--- Start Records for the task ---

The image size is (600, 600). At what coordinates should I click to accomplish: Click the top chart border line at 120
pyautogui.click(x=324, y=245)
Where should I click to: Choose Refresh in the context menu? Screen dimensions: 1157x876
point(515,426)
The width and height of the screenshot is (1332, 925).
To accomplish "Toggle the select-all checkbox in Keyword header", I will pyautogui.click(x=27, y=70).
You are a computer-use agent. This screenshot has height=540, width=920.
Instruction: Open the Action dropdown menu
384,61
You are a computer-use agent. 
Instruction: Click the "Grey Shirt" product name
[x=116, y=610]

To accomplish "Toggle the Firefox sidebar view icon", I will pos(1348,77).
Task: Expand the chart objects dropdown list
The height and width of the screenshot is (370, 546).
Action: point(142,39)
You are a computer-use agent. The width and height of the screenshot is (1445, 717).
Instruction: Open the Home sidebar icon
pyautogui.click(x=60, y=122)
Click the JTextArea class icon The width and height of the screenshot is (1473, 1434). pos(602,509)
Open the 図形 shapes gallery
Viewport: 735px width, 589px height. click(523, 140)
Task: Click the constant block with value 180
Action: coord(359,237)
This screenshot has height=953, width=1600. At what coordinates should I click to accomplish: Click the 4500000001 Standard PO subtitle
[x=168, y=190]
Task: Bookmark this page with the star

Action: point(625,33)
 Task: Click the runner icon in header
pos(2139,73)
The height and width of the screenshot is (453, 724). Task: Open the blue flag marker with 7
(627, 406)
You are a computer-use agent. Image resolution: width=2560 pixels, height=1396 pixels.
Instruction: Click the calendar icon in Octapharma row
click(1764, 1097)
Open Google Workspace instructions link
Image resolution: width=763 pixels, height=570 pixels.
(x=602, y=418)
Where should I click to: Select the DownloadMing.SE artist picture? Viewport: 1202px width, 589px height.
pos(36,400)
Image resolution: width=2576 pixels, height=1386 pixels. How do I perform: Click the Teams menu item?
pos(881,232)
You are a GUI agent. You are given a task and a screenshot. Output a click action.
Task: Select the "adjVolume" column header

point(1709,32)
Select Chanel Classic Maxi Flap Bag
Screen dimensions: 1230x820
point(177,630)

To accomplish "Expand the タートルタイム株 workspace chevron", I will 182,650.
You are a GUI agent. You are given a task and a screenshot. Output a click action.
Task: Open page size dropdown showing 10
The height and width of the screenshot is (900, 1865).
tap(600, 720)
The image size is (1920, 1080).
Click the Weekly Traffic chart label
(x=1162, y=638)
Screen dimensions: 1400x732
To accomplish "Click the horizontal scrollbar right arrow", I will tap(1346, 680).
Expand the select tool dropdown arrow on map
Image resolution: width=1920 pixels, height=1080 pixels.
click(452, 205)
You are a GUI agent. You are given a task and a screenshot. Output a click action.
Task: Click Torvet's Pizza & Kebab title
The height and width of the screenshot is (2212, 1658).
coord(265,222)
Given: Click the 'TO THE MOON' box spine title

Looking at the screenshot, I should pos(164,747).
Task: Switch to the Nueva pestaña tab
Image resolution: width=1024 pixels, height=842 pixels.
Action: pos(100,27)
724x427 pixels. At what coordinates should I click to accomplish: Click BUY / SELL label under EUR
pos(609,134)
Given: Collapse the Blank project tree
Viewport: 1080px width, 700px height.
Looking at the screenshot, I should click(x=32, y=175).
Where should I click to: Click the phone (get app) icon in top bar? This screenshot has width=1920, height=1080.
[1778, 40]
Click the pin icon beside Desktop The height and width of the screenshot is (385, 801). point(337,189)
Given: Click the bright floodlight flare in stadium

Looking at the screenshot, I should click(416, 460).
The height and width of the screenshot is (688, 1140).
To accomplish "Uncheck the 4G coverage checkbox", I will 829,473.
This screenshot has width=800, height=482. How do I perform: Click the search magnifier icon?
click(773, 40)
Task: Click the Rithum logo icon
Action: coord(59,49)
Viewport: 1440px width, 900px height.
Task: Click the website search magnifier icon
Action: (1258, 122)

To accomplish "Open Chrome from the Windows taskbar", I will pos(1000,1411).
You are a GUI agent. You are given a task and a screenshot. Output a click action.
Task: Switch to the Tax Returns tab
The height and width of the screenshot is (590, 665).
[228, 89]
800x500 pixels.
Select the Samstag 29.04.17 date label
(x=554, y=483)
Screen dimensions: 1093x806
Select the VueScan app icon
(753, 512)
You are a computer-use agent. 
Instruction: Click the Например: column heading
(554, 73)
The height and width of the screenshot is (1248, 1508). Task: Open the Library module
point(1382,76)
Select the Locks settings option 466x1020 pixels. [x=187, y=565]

--- End Records for the task ---

Challenge | Reproduce every one of the records above exactly as given, line for line.

Solution to the exercise |
The image size is (600, 600). At what coordinates should I click to accomplish: Click the top chart border line at 120
pyautogui.click(x=324, y=245)
Where should I click to: Choose Refresh in the context menu? Screen dimensions: 1157x876
point(515,426)
The width and height of the screenshot is (1332, 925).
To accomplish "Toggle the select-all checkbox in Keyword header", I will pyautogui.click(x=27, y=70).
You are a computer-use agent. This screenshot has height=540, width=920.
Instruction: Open the Action dropdown menu
384,61
You are a computer-use agent. 
Instruction: Click the "Grey Shirt" product name
[x=116, y=610]

To accomplish "Toggle the Firefox sidebar view icon", I will pos(1348,77).
Task: Expand the chart objects dropdown list
The height and width of the screenshot is (370, 546).
Action: point(142,39)
You are a computer-use agent. The width and height of the screenshot is (1445, 717).
Instruction: Open the Home sidebar icon
pyautogui.click(x=60, y=122)
Click the JTextArea class icon The width and height of the screenshot is (1473, 1434). pos(602,509)
Open the 図形 shapes gallery
Viewport: 735px width, 589px height. click(523, 140)
Task: Click the constant block with value 180
Action: coord(359,237)
This screenshot has height=953, width=1600. At what coordinates should I click to accomplish: Click the 4500000001 Standard PO subtitle
[x=168, y=190]
Task: Bookmark this page with the star

Action: point(625,33)
 Task: Click the runner icon in header
pos(2139,73)
The height and width of the screenshot is (453, 724). Task: Open the blue flag marker with 7
(627, 406)
You are a computer-use agent. Image resolution: width=2560 pixels, height=1396 pixels.
Instruction: Click the calendar icon in Octapharma row
click(1764, 1097)
Open Google Workspace instructions link
Image resolution: width=763 pixels, height=570 pixels.
(x=602, y=418)
Where should I click to: Select the DownloadMing.SE artist picture? Viewport: 1202px width, 589px height.
pos(36,400)
Image resolution: width=2576 pixels, height=1386 pixels. How do I perform: Click the Teams menu item?
pos(881,232)
You are a GUI agent. You are given a task and a screenshot. Output a click action.
Task: Select the "adjVolume" column header

point(1709,32)
Select Chanel Classic Maxi Flap Bag
Screen dimensions: 1230x820
point(177,630)

To accomplish "Expand the タートルタイム株 workspace chevron", I will 182,650.
You are a GUI agent. You are given a task and a screenshot. Output a click action.
Task: Open page size dropdown showing 10
The height and width of the screenshot is (900, 1865).
tap(600, 720)
The image size is (1920, 1080).
Click the Weekly Traffic chart label
(x=1162, y=638)
Screen dimensions: 1400x732
To accomplish "Click the horizontal scrollbar right arrow", I will tap(1346, 680).
Expand the select tool dropdown arrow on map
Image resolution: width=1920 pixels, height=1080 pixels.
click(452, 205)
You are a GUI agent. You are given a task and a screenshot. Output a click action.
Task: Click Torvet's Pizza & Kebab title
The height and width of the screenshot is (2212, 1658).
coord(265,222)
Given: Click the 'TO THE MOON' box spine title

Looking at the screenshot, I should pos(164,747).
Task: Switch to the Nueva pestaña tab
Image resolution: width=1024 pixels, height=842 pixels.
Action: pos(100,27)
724x427 pixels. At what coordinates should I click to accomplish: Click BUY / SELL label under EUR
pos(609,134)
Given: Collapse the Blank project tree
Viewport: 1080px width, 700px height.
Looking at the screenshot, I should click(x=32, y=175).
Where should I click to: Click the phone (get app) icon in top bar? This screenshot has width=1920, height=1080.
[1778, 40]
Click the pin icon beside Desktop The height and width of the screenshot is (385, 801). point(337,189)
Given: Click the bright floodlight flare in stadium

Looking at the screenshot, I should click(416, 460).
The height and width of the screenshot is (688, 1140).
To accomplish "Uncheck the 4G coverage checkbox", I will 829,473.
This screenshot has width=800, height=482. How do I perform: Click the search magnifier icon?
click(773, 40)
Task: Click the Rithum logo icon
Action: coord(59,49)
Viewport: 1440px width, 900px height.
Task: Click the website search magnifier icon
Action: (1258, 122)

To accomplish "Open Chrome from the Windows taskbar", I will pos(1000,1411).
You are a GUI agent. You are given a task and a screenshot. Output a click action.
Task: Switch to the Tax Returns tab
The height and width of the screenshot is (590, 665).
[228, 89]
800x500 pixels.
Select the Samstag 29.04.17 date label
(x=554, y=483)
Screen dimensions: 1093x806
Select the VueScan app icon
(753, 512)
You are a computer-use agent. 
Instruction: Click the Например: column heading
(554, 73)
The height and width of the screenshot is (1248, 1508). Task: Open the Library module
point(1382,76)
Select the Locks settings option 466x1020 pixels. [x=187, y=565]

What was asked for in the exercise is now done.